A. Double-oblique image of the aortic root at the level of the right and left sinuses of Valsalva. Ao, aorta; LA, left atrium; RCA, right coronary artery; RVOT, right ventricular outflow tract. B. Oblique axial image at the level of the left coronary artery origin. LCA, left coronary artery.
Which of the following is true regarding this patient’s condition?

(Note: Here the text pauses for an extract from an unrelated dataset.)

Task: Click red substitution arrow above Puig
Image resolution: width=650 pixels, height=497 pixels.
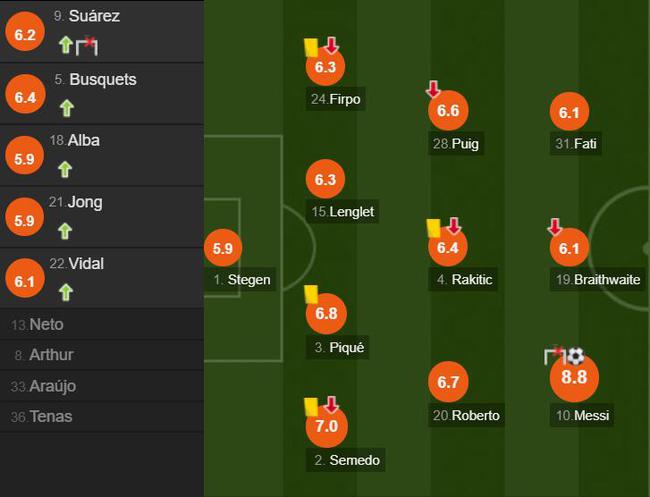Action: tap(433, 89)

A. This condition is a common cause of sudden cardiac death in athletesB. The anomaly shown represents origin of the left coronary artery from the right coronary ostium
C. Surgical reimplantation of the anomalous coronary artery is indicated
D. Patients with this condition who survive past childhood often present with varying degrees of heart failure, myocardial ischemia, and MR, depending on the development of collateral circulation
E. This condition is usually inoperable and best left alone
Correct Answer is D
Comment:
Patients with this condition who survive past childhood often present with varying degrees of heart failure, myocardial ischemia, and MR, depending on the development of collateral circulation. This CT demonstrates an anomalous origin of the left coronary artery from the pulmonary artery (ALCAPA). Also known as Bland-White-Garland syndrome, ALCAPA is a rare but serious congenital anomaly. It is caused by either (a) abnormal septation of the conotruncus into the aorta and PA or (b) persistence of the pulmonary buds together with involution of the aortic buds that eventually form the coronary arteries. Occurrence is similar between men and women and is not considered an inheritable congenital cardiac defect. Because of the low pulmonary vascular resistance, left coronary artery flow reverses and enters the pulmonic trunk (coronary steal phenomena). As a result, the LV myocardium remains underperfused, leading to infarction of the anterolateral LV wall. This often causes anterolateral papillary muscle dysfunction and variable degrees of mitral insufficiency. Consequently, the combination of LV dysfunction and significant MV insufficiency leads to CHF symptoms (e.g., tachypnea, poor feeding, irritability, and diaphoresis) in the young infant. Collateral circulation between the right and left coronary systems eventually develops. Approximately 85% of patients present with clinical symptoms of CHF within the first 1 to 2 months of life. Left untreated, the mortality rate in the first year of life is 90% secondary to myocardial ischemia or infarction and MV insufficiency leading to CHF. In unusual cases, the clinical presentation with symptoms of myocardial ischemia may be delayed into early childhood. Rarely, a patient may stabilize following infarction and may present with MV regurgitation, periodic dyspnea, angina pectoris, syncope, or sudden death later in childhood or even adulthood, as in this patient. Treatment consists of surgical ligation of the anomalous coronary artery origin and bypass grafting to the left coronary artery. Reimplantation onto the native aortic root is typically not possible because of the friable quality of the anomalous left coronary artery ostium.